YEDİ AİLE DÖNDÜ, BEŞİ DÖNÜŞ KARARI ALDI
Karatay, bu teşebbüsüyle Avrupa’daki öbür Keldanilerin de köye dönmesine öncülük etti.
Bu sayede yedi aile köye dönüş yaparak konut inşa etmek için çalışma başlatırken, beş aile de dönüş kararı aldı.

“YAŞAM STANDARDI YÜKSEK BİR KÖY İNŞA ETMEK İSTİYORUZ”
Zorlu yollardan ve tünelden geçilerek ulaşılan köye dönen Petrus Karatay, Cudi Dağı eteklerindeki köylerinin heyetim basamağında olduğunu, yol, su ve elektrik ilişkisinin yanı sıra köyün yeşillendirilmesi için de büyük efor gösterdiğini söyledi.
Avrupa’da öğrendiklerini ve gördüğü imkanları köye taşımak istediğini lisana getiren Karatay, “Yaşam standardı yüksek bir köy inşa etmek istiyoruz. Bunun için 2009’dan bu yana çok uğraştım. Meskenimi inşa ettim, yolları, suyu getirdim, çevreyi yaptım. Bu köyü yapmayı kendime misyon edindim.” dedi.
Bu süreçte köydeki topraklara 7 bin fidan diktiğini, bunlar içinde yaklaşık 4 bin fıstık, 1000 ceviz, 700 zeytin, 900 üzüm, 150 badem ile kayısı ve erik ağaçları bulunduğunu belirten Karatay, köyde ayrıyeten arılarının da olduğunu kaydetti.
Karatay, kendilerine yetecek kadar zerzevat ve meyve ürettiklerini, köyün havasının, suyunun çok hoş olduğunu tabir etti.

“KÖY HAYATINI TERCİH ETTİM”
Ocak, şubat ve mart ayları dışında 9 ay köyde kaldığını anlatan Karatay, “Yaşım ilerlediği için çalışamıyorum lakin emekçi çalıştırıyorum. Yazın çok ziyaretçi ve konuk geliyor. Ziyaretçiler köyümüzü çok beğeniyor.” diye konuştu.
“İstanbul ve Paris’te de yaşadım lakin köy hayatını tercih ettim.” diyen Karatay, bu köyü yaşatmak için elinden geleni yapacağını belirtti.
Karatay, bir kilise yapacakları köyde yöreye mahsus kıyafetlerde kullanılan şal şepik kumaşı atölyesi de kuracaklarını söyledi.
Daha evvel köylerinde bu kumaşın üretildiğini söz eden Karatay, tekrar o kültürü yaşatmak istediklerini anlattı.

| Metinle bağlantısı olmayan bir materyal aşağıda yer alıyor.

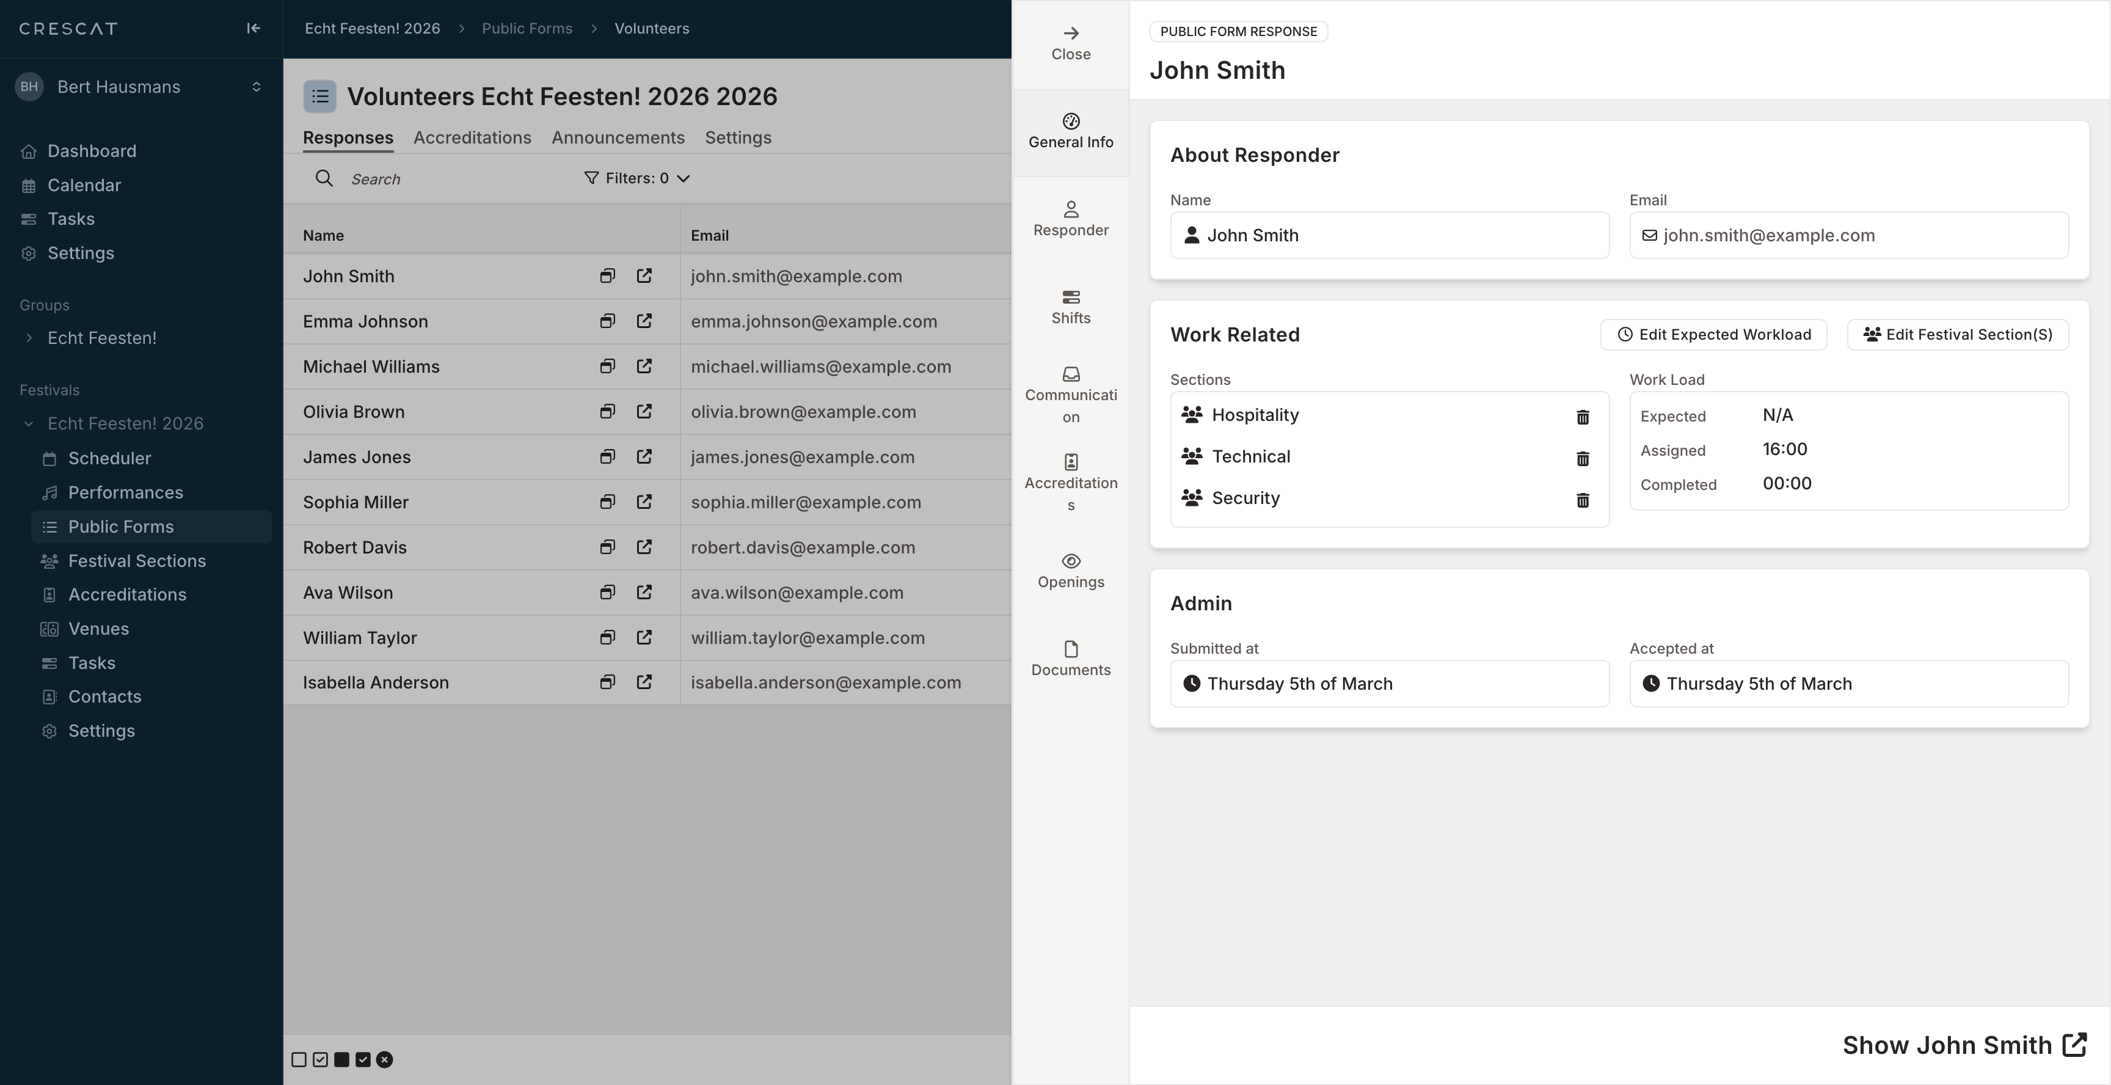Open the Shifts panel tab
The image size is (2111, 1085).
pyautogui.click(x=1070, y=306)
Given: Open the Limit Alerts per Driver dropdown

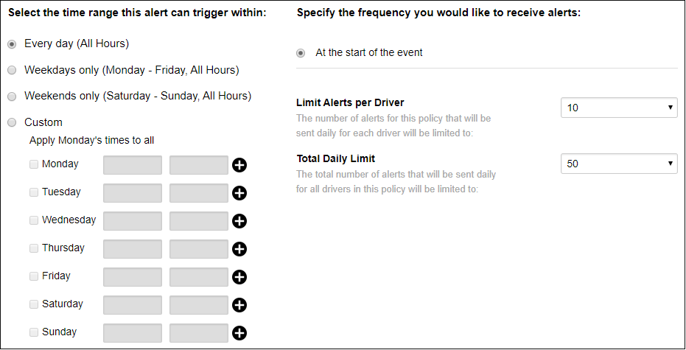Looking at the screenshot, I should coord(619,108).
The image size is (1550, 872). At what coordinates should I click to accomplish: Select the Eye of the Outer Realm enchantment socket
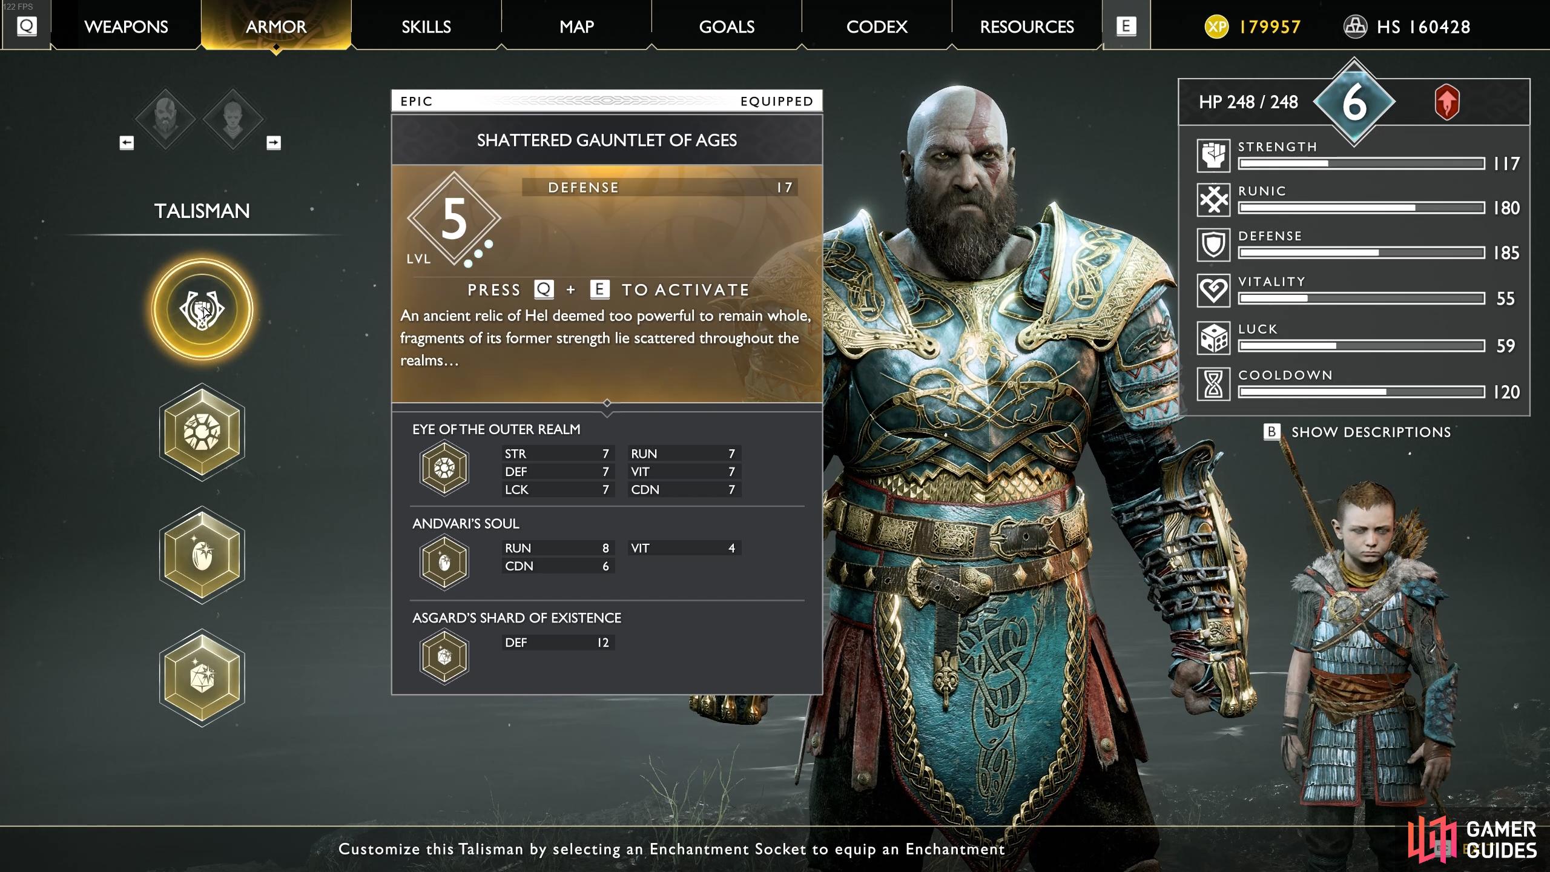202,432
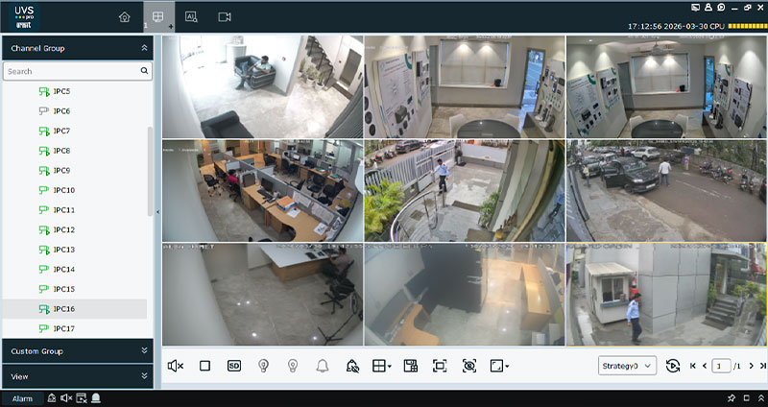The width and height of the screenshot is (768, 407).
Task: Click the page number input field
Action: (721, 366)
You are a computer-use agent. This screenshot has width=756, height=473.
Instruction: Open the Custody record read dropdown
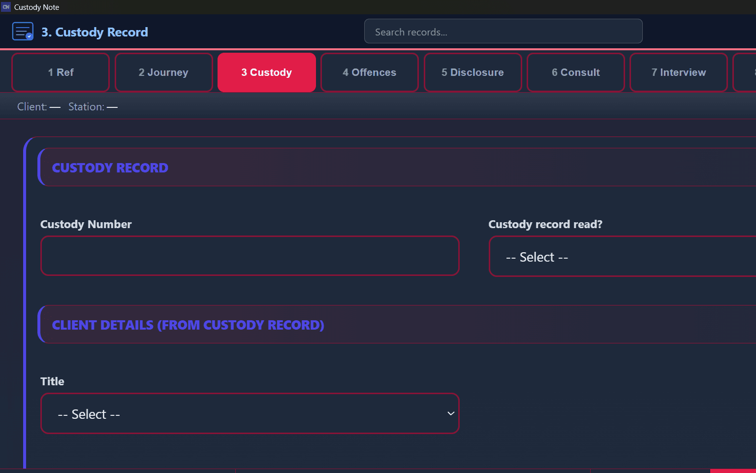click(x=622, y=257)
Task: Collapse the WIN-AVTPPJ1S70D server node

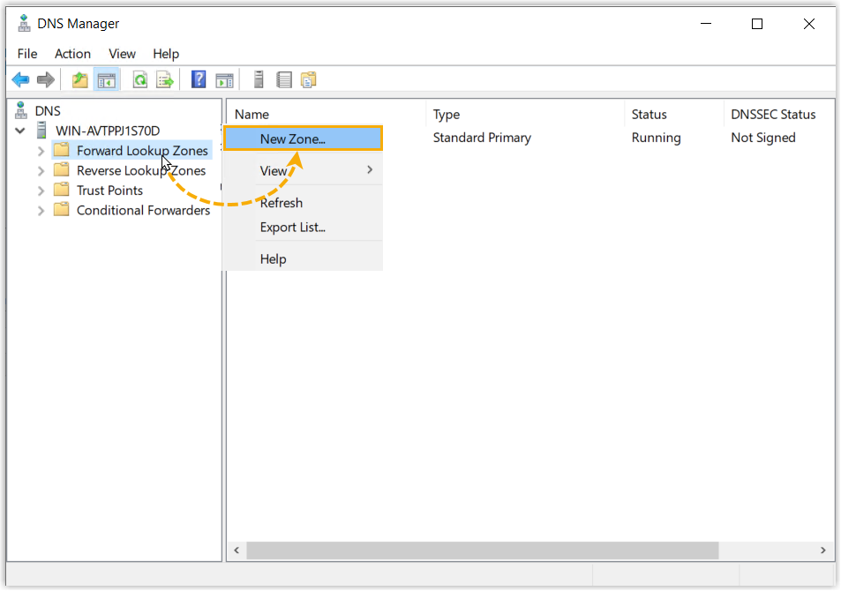Action: point(20,131)
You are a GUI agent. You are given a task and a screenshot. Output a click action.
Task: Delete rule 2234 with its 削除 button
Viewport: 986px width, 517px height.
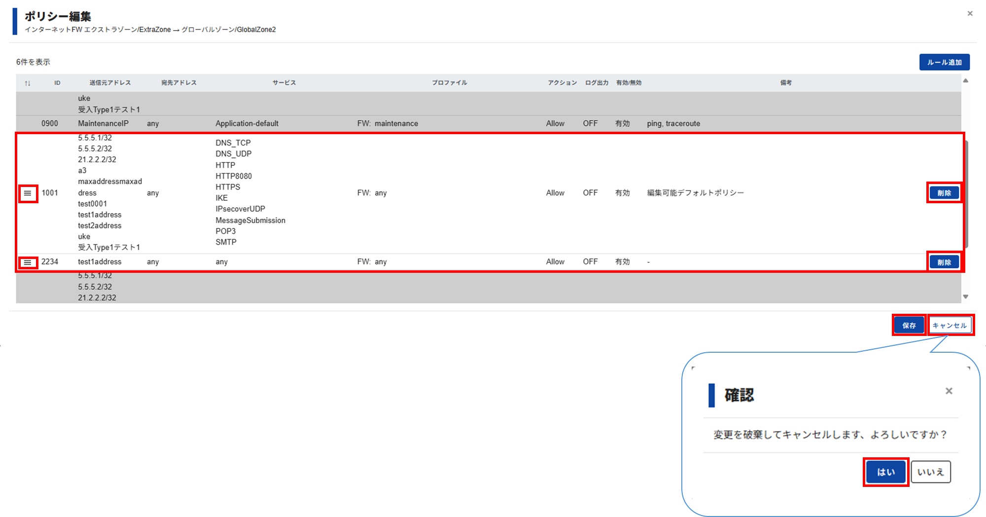[x=944, y=262]
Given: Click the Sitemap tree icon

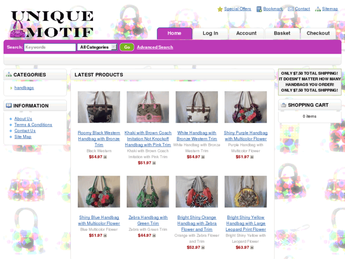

Karatay, köyde arıcılık, hayvancılık ve tarım yapılması için imkanların olduğunu lisana getirerek, şunları kaydetti:
“Köyü büsbütün bitireyim, o denli muradıma ereyim, öleyim. Kararımı verdim hayatımı burada tamamlayacağım ve elimden geldiği kadar ortam yaratıp insanların buraya gelmesini sağlayacağım.”
Cudi Dağı’nın artık bir ömür alanı olduğunu anlatan Karatay, köyde turunçgiller dışında her türlü meyvenin yetiştiğini belirtti.
Karatay, “Elimden gelse Cudi’nin en doruğuna kadar meyve ağacı dikerim. Bu topraklara meyve ağacı fidanı dikmeye devam edeceğim.” dedi.